PROBLEM DESCRIPTION:
A single number is wanted: how many lines of the data below include the string "text"?

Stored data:
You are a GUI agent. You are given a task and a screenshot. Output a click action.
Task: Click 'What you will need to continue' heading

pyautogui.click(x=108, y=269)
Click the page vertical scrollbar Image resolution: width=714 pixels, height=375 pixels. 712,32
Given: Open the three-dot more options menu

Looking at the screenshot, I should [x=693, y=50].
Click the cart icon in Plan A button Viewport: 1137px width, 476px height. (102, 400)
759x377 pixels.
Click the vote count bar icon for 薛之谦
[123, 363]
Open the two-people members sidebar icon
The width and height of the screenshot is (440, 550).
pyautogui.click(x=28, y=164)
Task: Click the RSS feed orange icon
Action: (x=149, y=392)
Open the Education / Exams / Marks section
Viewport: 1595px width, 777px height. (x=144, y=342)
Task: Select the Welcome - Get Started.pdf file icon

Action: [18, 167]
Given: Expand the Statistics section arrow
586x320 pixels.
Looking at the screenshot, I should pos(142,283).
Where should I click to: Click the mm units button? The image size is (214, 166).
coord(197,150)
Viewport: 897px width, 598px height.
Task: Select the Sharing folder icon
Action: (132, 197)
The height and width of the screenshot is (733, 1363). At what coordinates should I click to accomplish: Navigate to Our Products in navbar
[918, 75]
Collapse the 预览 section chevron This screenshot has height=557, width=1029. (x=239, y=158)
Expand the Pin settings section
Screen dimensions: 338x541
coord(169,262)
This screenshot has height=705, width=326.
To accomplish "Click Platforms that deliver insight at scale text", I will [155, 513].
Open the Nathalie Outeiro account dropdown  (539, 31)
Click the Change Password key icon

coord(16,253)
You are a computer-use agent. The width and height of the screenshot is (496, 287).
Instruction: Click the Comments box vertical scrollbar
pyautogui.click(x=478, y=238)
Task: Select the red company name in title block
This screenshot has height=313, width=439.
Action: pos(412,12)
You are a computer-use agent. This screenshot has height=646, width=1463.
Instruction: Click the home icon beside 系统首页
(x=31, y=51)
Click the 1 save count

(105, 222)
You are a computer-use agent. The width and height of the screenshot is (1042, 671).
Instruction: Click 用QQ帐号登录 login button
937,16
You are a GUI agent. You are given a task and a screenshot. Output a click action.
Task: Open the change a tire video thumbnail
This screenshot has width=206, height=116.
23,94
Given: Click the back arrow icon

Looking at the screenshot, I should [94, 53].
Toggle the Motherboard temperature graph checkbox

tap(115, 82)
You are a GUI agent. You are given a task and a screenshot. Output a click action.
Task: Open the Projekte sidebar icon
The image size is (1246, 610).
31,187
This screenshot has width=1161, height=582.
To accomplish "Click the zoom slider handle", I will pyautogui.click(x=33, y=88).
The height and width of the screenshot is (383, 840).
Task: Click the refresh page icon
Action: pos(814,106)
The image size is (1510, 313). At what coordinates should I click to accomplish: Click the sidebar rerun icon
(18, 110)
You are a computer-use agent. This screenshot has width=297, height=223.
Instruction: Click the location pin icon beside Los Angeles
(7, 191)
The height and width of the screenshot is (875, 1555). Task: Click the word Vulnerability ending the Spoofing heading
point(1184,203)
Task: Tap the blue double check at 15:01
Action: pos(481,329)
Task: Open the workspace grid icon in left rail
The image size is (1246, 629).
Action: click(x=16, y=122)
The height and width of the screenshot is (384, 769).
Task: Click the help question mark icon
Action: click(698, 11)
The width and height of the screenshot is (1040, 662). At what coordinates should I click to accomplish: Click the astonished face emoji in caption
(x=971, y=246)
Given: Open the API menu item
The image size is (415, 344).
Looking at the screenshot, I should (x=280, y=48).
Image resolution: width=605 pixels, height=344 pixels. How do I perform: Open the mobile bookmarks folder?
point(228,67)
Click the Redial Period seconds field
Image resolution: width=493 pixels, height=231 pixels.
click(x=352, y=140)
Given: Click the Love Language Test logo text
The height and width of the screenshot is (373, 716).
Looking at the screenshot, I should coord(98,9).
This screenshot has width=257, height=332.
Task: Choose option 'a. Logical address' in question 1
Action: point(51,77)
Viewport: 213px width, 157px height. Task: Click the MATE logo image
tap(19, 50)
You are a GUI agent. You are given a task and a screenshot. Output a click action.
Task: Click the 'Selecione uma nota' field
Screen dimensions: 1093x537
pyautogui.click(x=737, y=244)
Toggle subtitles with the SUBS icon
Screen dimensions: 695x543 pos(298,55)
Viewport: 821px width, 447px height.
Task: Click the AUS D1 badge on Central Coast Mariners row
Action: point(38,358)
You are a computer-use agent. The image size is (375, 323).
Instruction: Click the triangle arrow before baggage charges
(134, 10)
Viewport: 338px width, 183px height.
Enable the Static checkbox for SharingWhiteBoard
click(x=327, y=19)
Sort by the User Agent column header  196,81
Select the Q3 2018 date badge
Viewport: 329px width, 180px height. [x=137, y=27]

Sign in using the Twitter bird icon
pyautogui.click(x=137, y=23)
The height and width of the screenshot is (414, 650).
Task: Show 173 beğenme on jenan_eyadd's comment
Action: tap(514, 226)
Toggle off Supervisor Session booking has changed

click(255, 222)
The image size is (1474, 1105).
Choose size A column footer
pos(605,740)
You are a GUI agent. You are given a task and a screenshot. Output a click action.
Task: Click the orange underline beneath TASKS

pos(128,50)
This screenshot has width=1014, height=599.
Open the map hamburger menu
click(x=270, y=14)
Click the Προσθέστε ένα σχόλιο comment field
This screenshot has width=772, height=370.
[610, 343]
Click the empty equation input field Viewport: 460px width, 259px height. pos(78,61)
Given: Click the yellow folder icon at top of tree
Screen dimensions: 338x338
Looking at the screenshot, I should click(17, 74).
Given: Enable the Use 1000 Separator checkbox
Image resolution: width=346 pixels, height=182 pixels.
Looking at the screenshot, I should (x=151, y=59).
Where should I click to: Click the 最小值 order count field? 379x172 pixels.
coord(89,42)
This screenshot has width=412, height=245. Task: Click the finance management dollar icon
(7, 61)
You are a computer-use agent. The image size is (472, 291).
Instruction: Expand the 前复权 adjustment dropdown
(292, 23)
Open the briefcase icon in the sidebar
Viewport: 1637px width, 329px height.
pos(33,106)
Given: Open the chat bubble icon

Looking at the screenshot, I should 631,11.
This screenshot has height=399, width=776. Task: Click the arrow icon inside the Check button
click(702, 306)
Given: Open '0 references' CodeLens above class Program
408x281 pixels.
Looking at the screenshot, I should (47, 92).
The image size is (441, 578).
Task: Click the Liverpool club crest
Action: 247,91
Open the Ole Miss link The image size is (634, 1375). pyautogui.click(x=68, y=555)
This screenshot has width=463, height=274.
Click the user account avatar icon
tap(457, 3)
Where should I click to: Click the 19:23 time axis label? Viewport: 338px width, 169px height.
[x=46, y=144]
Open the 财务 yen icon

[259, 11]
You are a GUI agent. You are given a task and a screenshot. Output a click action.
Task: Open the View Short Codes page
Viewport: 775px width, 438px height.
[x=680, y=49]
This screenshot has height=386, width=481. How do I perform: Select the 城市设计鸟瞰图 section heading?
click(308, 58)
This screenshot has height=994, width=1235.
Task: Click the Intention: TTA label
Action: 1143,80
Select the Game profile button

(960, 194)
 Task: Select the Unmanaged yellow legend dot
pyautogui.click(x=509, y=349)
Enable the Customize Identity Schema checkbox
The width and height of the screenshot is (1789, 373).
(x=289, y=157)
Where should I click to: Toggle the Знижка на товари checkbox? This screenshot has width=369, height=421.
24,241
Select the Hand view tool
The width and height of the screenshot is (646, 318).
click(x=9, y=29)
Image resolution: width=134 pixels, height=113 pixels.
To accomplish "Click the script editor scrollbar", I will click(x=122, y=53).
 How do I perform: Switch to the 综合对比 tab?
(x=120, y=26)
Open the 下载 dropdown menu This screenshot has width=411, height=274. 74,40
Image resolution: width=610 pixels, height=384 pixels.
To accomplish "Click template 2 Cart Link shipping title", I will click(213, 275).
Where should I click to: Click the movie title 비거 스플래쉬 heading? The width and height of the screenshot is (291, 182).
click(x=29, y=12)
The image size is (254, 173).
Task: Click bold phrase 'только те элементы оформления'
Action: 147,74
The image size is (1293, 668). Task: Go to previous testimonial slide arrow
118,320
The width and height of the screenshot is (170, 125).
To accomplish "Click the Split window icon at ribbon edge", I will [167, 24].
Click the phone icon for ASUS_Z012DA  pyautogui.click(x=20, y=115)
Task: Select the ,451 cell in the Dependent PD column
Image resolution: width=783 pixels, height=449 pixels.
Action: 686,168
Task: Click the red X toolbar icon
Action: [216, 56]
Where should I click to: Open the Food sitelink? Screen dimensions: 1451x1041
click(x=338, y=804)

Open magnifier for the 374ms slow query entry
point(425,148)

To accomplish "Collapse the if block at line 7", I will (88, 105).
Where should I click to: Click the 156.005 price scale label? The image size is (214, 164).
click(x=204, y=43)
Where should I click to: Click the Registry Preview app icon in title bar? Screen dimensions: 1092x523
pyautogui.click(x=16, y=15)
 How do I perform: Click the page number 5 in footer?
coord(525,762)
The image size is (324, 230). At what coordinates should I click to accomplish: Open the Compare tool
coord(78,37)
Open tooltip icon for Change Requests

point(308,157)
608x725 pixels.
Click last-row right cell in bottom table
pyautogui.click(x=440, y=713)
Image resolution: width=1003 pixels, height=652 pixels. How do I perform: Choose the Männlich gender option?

REPLY:
2